Es ist sehr geschickt, wie Facebook seit gut einem Jahr zwar noch recht leise und kaum bemerkt, aber sehr gezielt ein neues Geschäftsfeld erobert: das Fernsehen. Seit August 2017 hat Mark Zuckerbergs Social-Media-Riese auch einen Streamingdienst namens Facebook Watch. Wobei „Dienst“ noch ein großes Wort dafür ist, denn die Filme und Shows werden auf der Facebook-Oberfläche und nicht auf einem eigenen Kanal gezeigt. Das erspart das Einloggen in einen neuen Dienst, den Abschluss eines kostenpflichtigen Abos sowieso. Im Gegenzug hält Facebook seine Kunden durch stundenlange Videoinhalte aber noch länger in seinem Netzwerk, was die Nutzungszeiten steigert und Werbekunden anlockt. Umsonst ist also auch diese Unterhaltung nicht, zumal während der Filme alle 15 Minuten eine Werbeclip abläuft (der stoppt, wenn man nicht zusieht).

Noch verzichtet Facebook auf die Vermarktung seiner ersten selbst produzierten Inhalte. Oder haben sie schon von der neuen, erst fünften Dramaserie aus den Facebook-Studios namens „Sorry for your loss“ gehört? Die erste Folge der zehnteiligen Serie wurde in einem Monat 3,6 Millionen Mal angesehen, bei 2,3 Milliarden aktiven Facebook-Nutzern weltweit lässt sich da noch kein großer Run ausmachen.

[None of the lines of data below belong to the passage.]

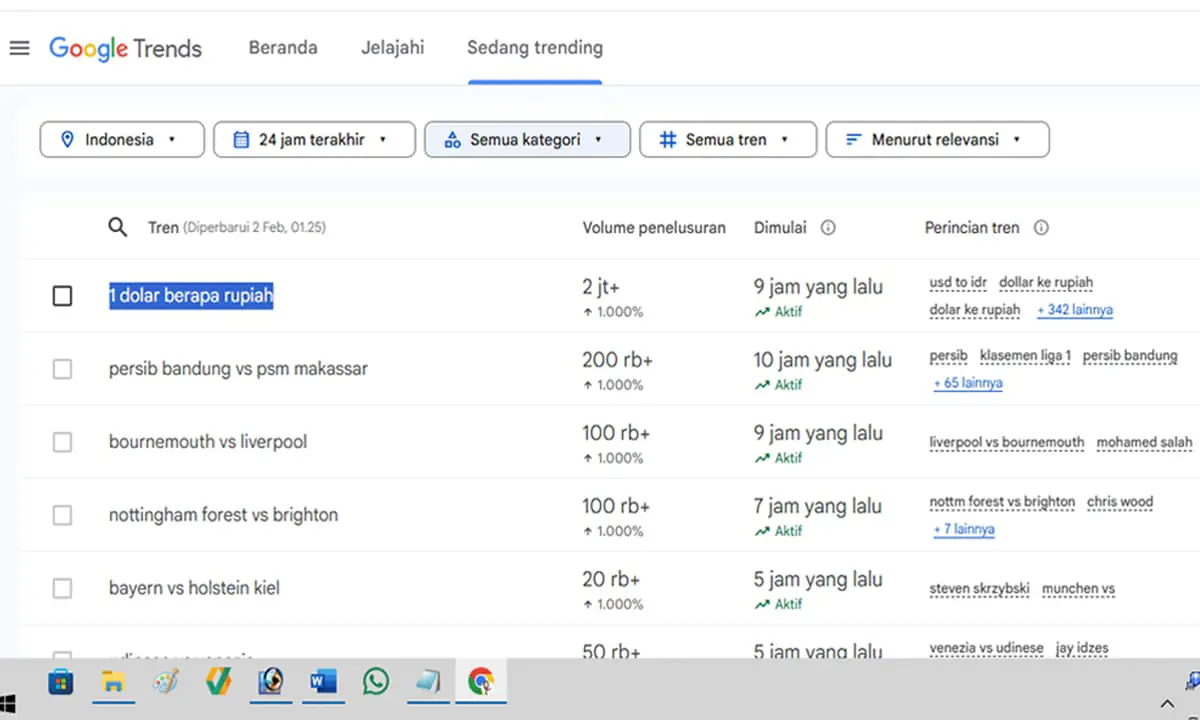Open the navigation hamburger menu
This screenshot has width=1200, height=720.
[19, 48]
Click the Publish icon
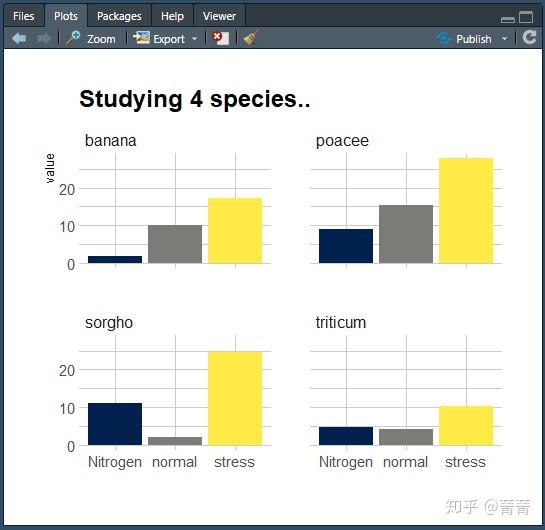Screen dimensions: 545x530 (444, 39)
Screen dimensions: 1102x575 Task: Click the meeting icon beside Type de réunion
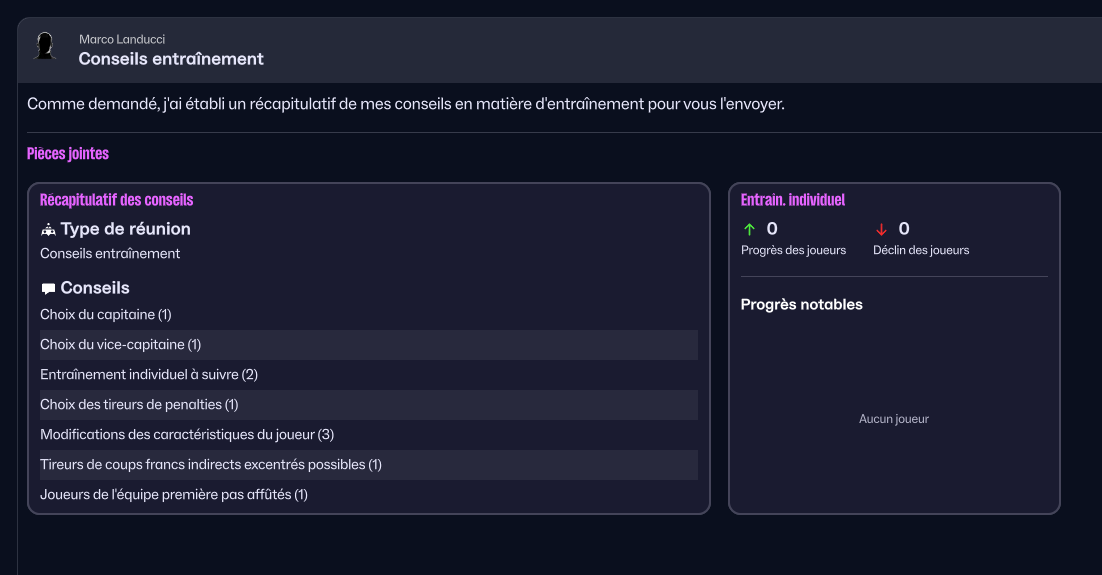48,230
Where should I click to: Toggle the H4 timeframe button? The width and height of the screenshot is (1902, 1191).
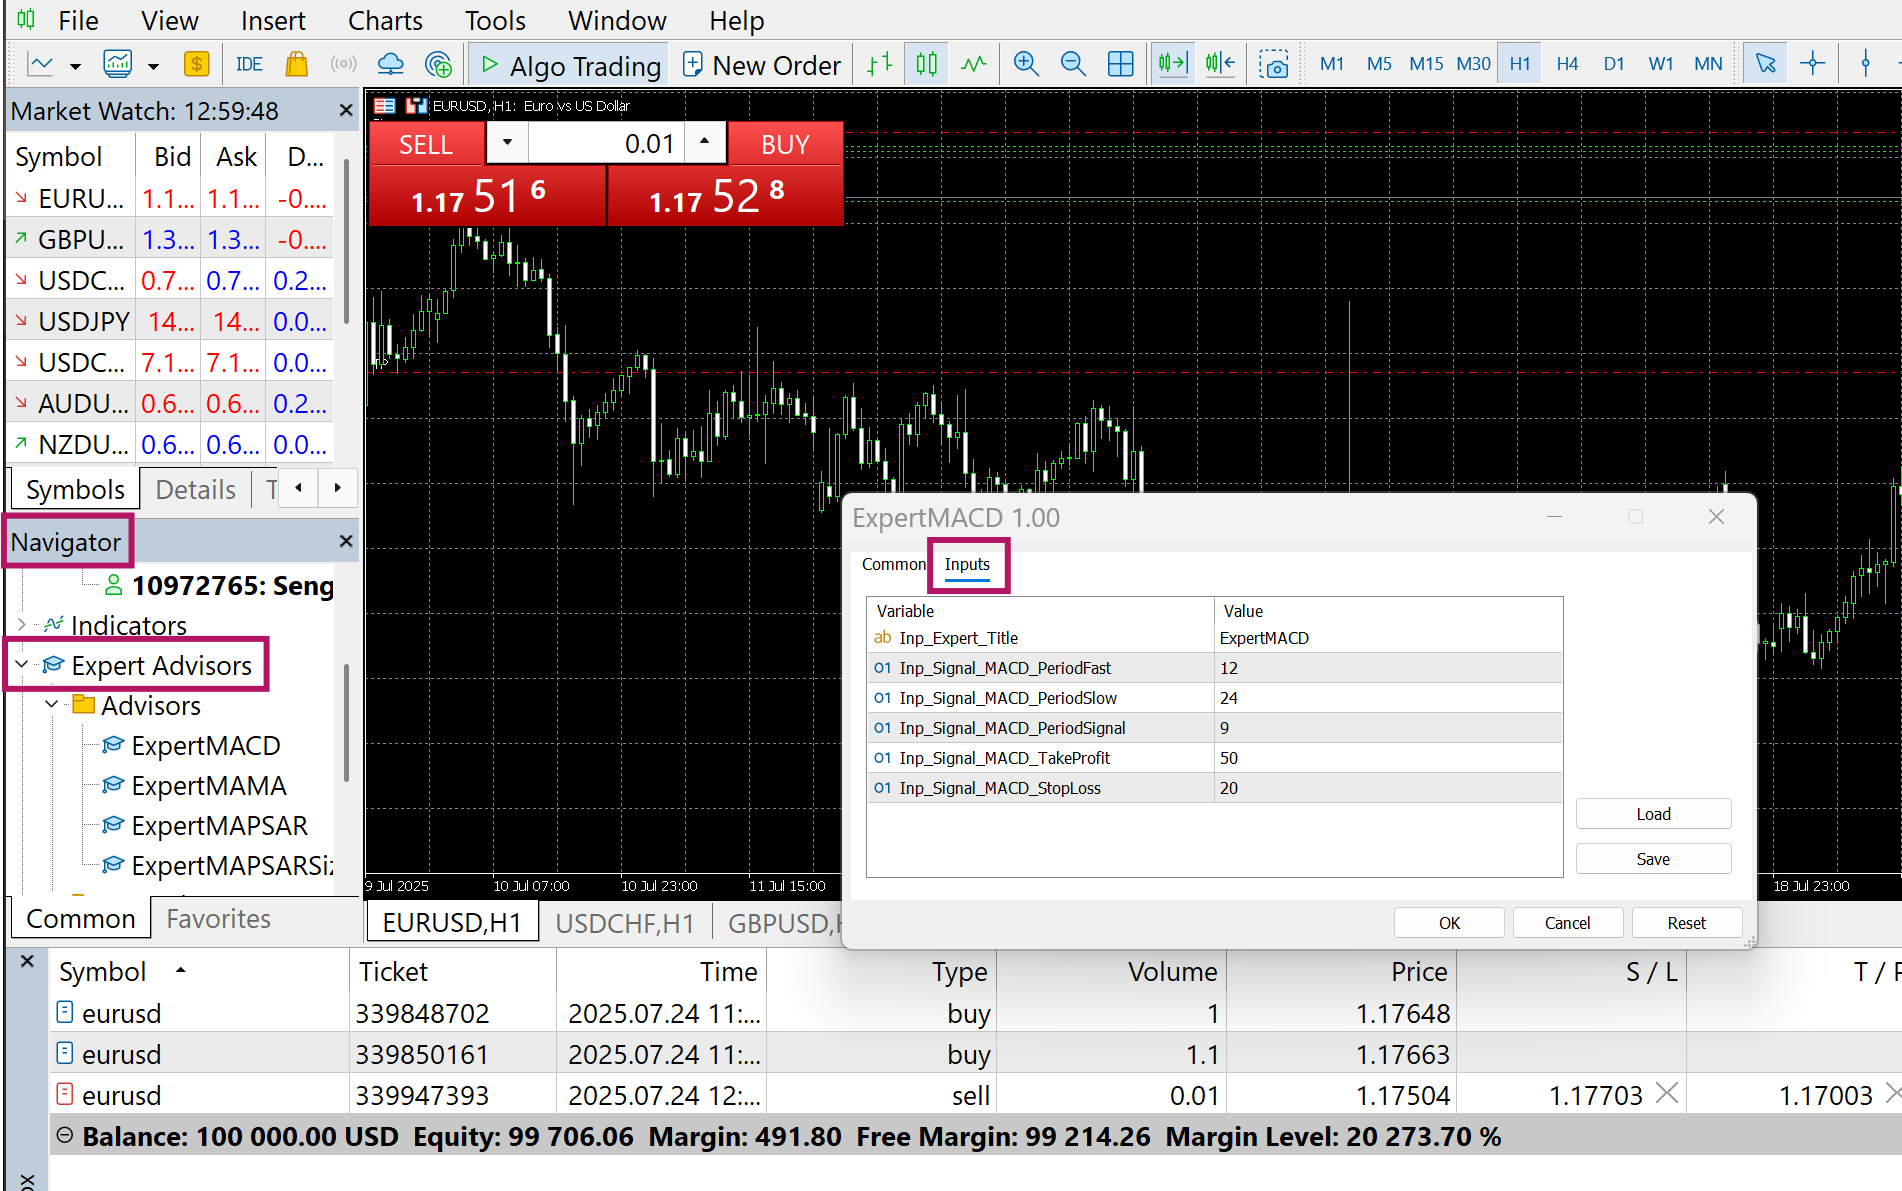tap(1566, 64)
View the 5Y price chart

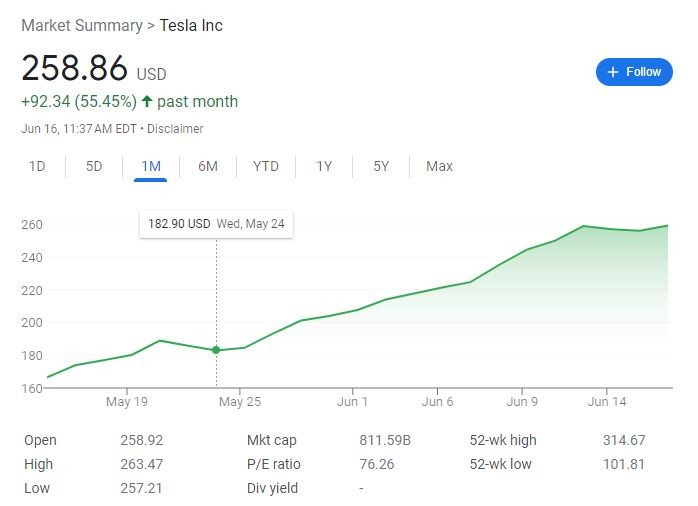point(381,166)
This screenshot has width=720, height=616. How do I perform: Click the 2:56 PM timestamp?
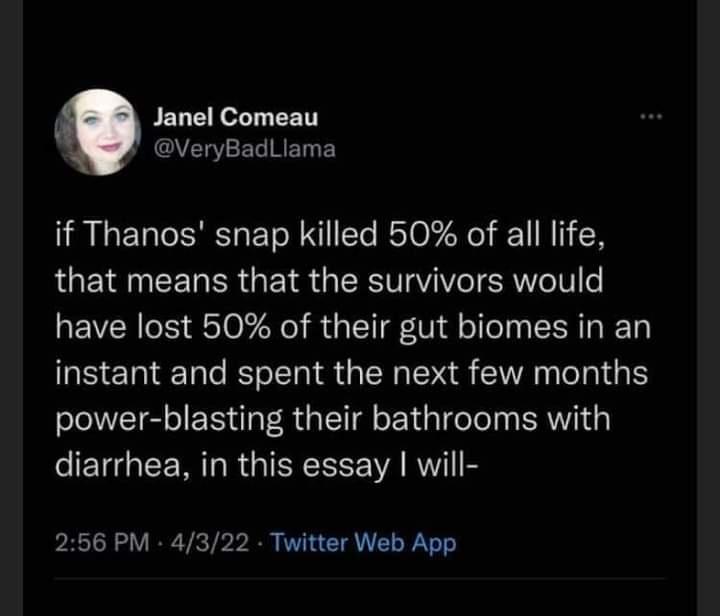(104, 543)
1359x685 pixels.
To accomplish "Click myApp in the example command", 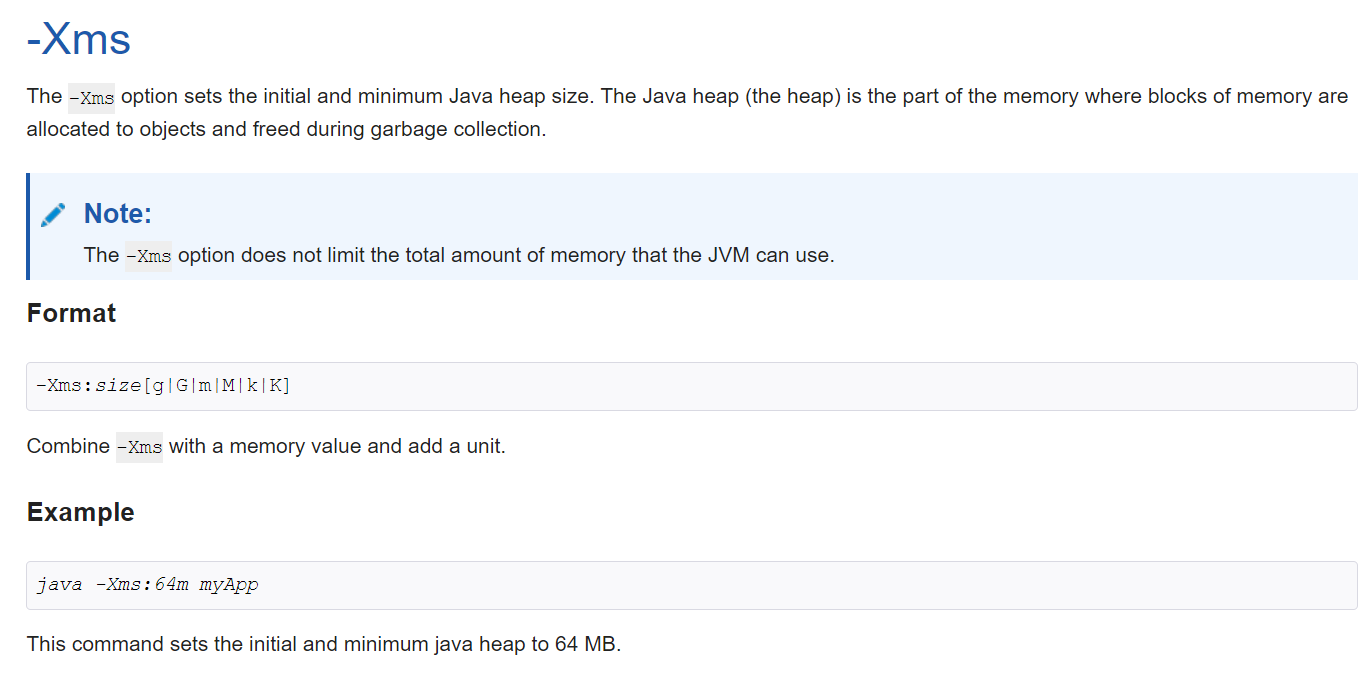I will pyautogui.click(x=228, y=585).
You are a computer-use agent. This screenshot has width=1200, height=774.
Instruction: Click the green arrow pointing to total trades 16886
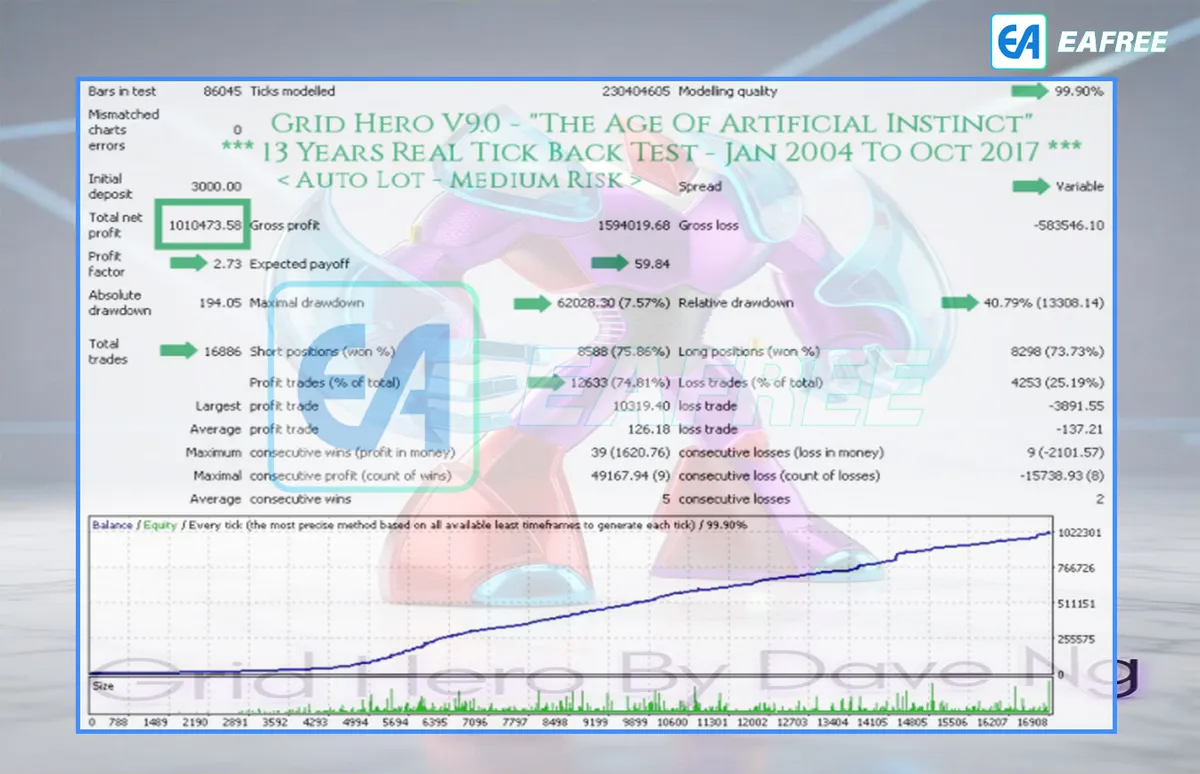pos(180,350)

Dabei kann die Serie mehr als mithalten mit aktueller Drama-Ware anderer Streaminganbieter und das trotz aller Ressentiments gegen Facebook. Elizabeth Olsen, die jüngere und begabtere Schwester der Olsen-Zwillinge (richtig, berühmt geworden durch „Full House“), spielt die vom Leben gebeutelte junge Frau Leigh, deren Ehemann, Matt (in Rückblenden auch viel zu sehen: Mamoudou Athie), plötzlich und unerwartet stirbt. Fazit: keine Kinder, viel zu kurz Zeit, um sich wirklich aufeinander einzulassen. Leigh stürzt tief und erlebt nach dem ersten Schock alle erdenklichen Stufen der Trauer: Wut, Einsamkeit, Überforderung. Zu ihrem Umfeld ist sie dabei alles andere als nett. Ihrer Schwester Jules (Kelly Marie Tran) wirft sie vor, immer nur an sich zu denken, ihrer Mutter Amy sagt sie beim Ausräumen des ehelichen Hauses direkt ins Gesicht: „Nein, Mum, das hier ist nicht dasselbe wie damals, als Papa dich verlassen hat. Papa übersiedelte in eine andere Straße, Matt in einen Sarg.“

In die Trauergruppe, die sie besucht, kommt schließlich auch Matts Bruder Danny (Jovan Adepo). Die beiden sind schonungslos zueinander, streiten etwa, wem es gerade schlechter gehe. Danny ist der Meinung, für ihn sei Matts Tod schlimmer: „Du kannst einen neuen Mann finden, ich kann nicht einfach einen neuen Bruder suchen.“ Nach und nach findet Leigh Facetten und Geheimnisse ihres Mannes heraus, die ihr unbekannt waren. In die Trauer mischen sich noch mehr Wut und Unverständnis. Insgesamt ist das anspruchsvoller, berührender Serienstoff mit guten Schauspielern.